(DOCUMENT SEGMENT Opens)

Some of the enhancements in our version are:

Addition of three new sports cars to CARLA's vehicle library using existing 3D models: sixth generation Ford Mustang, Toyota GR Supra, and Bugatti Chiron. The Ford Mustang is SimBEV's default data collection vehicle.

NewCars.mp4

Addition of lights (headlights, taillights, blinkers, etc.) to those older vehicle models in CARLA's library that lacked them, and redesigning of existing vehicle lights in Blender using a new multi-layer approach that better visualizes modern multi-purpose lights.

Addition of a set of 160 standard paint colors for most vehicle models (apart from a few like the firetruck) to choose from, and fixing paint color randomization issues for a few vehicles (e.g. the bus).
Update to the vehicle dynamics parameters of vehicle models to better match their vehicle's behavior and performance in the real world.
Addition of or updating pedestrian navigation information for CARLA's Town12, Town13, and Town15 maps.
Update to motorcycle and bicycle models to select their driver model randomly, instead of always using the same model.
Addition of lights to buildings in Town12 and fixing issues that prevented full control over building/street lights in Town12 and Town15.
Update to the crosswalk information in the OpenDRIVE map files of Town12, Town13, and Town15.
Improvements to CARLA's Traffic Manager, including enhancements to the lane changing behavior of vehicles on autopilot and their reaction to static props (street barriers, traffic cones, etc.).

(DOCUMENT SEGMENT Closes)
(DATA Opens)

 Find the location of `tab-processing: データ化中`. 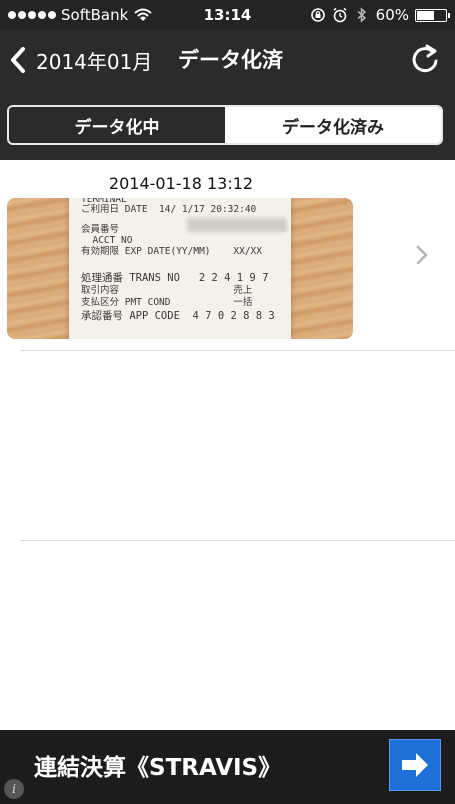

tab-processing: データ化中 is located at coordinates (117, 125).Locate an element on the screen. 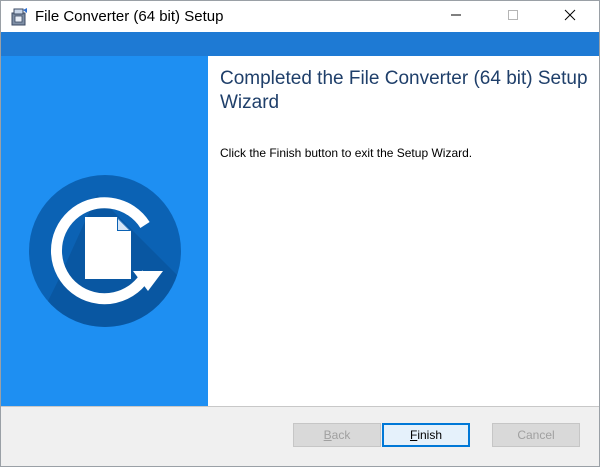 The width and height of the screenshot is (600, 467). maximize-icon is located at coordinates (513, 17).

(DATA Closes)

TASK SET:
a) Name the sports cars that the CARLA enhancements list says were added to the vehicle library.
b) Retype the part of the CARLA enhancements list starting at "Addition of three" and ending at "the real world.".

ANSWERS BELOW:
a)
- Sixth generation Ford Mustang
- Toyota GR Supra
- Bugatti Chiron

b)
Addition of three new sports cars to CARLA's vehicle library using existing 3D models: sixth generation Ford Mustang, Toyota GR Supra, and Bugatti Chiron. The Ford Mustang is SimBEV's default data collection vehicle.

NewCars.mp4

Addition of lights (headlights, taillights, blinkers, etc.) to those older vehicle models in CARLA's library that lacked them, and redesigning of existing vehicle lights in Blender using a new multi-layer approach that better visualizes modern multi-purpose lights.

Addition of a set of 160 standard paint colors for most vehicle models (apart from a few like the firetruck) to choose from, and fixing paint color randomization issues for a few vehicles (e.g. the bus).
Update to the vehicle dynamics parameters of vehicle models to better match their vehicle's behavior and performance in the real world.